In Lagos State, the state government in its effort to eradicate the menace of cancer in the state has established medical and tests centres in local government areas where women can visit regularly for check-ups and treatment where necessary on cervical and breast cancer. From time to time, the state government organises enlightenment campaigns for women across the state on the need to regularly go for free blood pressure test provided by the state government. Indeed, the state government recently entered into collaboration with notable nolywood star actresses and actors with a view to further enlightening the people on the scourge.

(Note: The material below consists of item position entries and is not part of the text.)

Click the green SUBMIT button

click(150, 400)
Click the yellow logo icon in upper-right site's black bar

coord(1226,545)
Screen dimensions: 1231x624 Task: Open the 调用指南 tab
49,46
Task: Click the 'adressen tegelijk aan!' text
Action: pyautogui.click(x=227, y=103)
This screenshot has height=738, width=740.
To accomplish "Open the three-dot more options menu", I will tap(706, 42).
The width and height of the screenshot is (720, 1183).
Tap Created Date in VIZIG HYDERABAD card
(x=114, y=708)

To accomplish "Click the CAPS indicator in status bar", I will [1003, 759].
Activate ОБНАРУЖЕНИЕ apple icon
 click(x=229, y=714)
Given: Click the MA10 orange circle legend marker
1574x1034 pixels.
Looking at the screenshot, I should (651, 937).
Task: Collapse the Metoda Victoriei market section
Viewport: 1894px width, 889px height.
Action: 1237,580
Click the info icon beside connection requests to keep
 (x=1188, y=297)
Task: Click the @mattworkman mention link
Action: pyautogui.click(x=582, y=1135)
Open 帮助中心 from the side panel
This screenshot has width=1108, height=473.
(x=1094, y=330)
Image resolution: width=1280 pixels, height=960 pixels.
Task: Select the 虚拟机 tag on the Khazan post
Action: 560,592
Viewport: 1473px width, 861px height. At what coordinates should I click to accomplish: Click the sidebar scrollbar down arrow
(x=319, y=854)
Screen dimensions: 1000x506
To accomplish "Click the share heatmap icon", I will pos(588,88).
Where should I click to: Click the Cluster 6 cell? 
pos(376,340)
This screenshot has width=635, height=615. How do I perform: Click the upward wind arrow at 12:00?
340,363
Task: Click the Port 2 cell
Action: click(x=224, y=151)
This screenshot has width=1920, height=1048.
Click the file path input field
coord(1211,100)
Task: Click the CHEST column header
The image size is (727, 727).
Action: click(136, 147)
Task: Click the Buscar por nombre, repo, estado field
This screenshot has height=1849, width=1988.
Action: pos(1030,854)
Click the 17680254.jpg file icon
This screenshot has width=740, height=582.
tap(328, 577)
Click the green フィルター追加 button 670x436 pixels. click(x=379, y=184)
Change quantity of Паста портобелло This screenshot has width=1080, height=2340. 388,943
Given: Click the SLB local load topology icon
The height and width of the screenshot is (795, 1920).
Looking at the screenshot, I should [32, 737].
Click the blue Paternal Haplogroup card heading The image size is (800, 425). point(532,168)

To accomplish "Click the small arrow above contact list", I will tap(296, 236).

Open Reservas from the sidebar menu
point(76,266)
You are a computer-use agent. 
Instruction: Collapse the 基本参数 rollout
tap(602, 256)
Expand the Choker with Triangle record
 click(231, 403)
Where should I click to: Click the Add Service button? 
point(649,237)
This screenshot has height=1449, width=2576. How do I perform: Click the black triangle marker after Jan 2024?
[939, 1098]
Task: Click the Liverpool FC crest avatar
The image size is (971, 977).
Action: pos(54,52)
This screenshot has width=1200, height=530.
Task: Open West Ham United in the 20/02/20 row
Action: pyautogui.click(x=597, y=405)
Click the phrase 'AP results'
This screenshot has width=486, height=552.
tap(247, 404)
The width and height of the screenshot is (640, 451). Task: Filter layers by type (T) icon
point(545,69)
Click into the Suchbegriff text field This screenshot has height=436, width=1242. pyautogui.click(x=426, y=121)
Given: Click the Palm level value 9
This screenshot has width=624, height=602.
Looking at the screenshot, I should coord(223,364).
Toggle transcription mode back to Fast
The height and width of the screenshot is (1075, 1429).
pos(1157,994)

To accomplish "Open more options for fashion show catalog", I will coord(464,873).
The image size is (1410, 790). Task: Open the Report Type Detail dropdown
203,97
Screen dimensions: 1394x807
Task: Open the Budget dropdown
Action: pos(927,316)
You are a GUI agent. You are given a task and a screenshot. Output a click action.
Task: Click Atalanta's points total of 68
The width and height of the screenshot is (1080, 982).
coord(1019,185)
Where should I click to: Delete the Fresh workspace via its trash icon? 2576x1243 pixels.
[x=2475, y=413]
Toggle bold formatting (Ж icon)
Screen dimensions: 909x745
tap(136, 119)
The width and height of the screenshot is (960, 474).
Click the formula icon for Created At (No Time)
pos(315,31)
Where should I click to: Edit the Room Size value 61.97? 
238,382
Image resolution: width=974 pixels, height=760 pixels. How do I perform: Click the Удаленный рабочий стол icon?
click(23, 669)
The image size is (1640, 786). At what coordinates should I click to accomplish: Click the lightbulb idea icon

While celebrating the 2012 World Cancer Day, the Lagos State Government attributed cancer burden in Nigeria on underreporting, lack of appropriate diagnosis, limited access to care, differences in technical manpower and infrastructure and quality of cancer data system, emphasising that it is only by every person, organisations and government individually doing their part that the world will be able to reduce premature deaths from cancer and other non-communicable diseases to 25 per cent by 2025. Similarly, the state is coming up with a cancer policy that would cover all areas of management of cancer; provide guidelines for all stakeholders in the treatment and management of the disease including awareness creation, prevention among others.

It is hoped that in the coming days more concrete efforts that will translate into sustainable actions aimed at reducing the impact of the scourge across the world will be put in place by all concerned stakeholders. The human life is too precious to be left at the mercy of such a deadly disease. Imagine us still having a dogged fighter such as the late Chief Gani Fawehinmi around in Nigeria. The time to put up a common front against the disease is now!

•Bakare is of the Features Unit, Ministry of Information and Strategy, Alausa, Ikeja.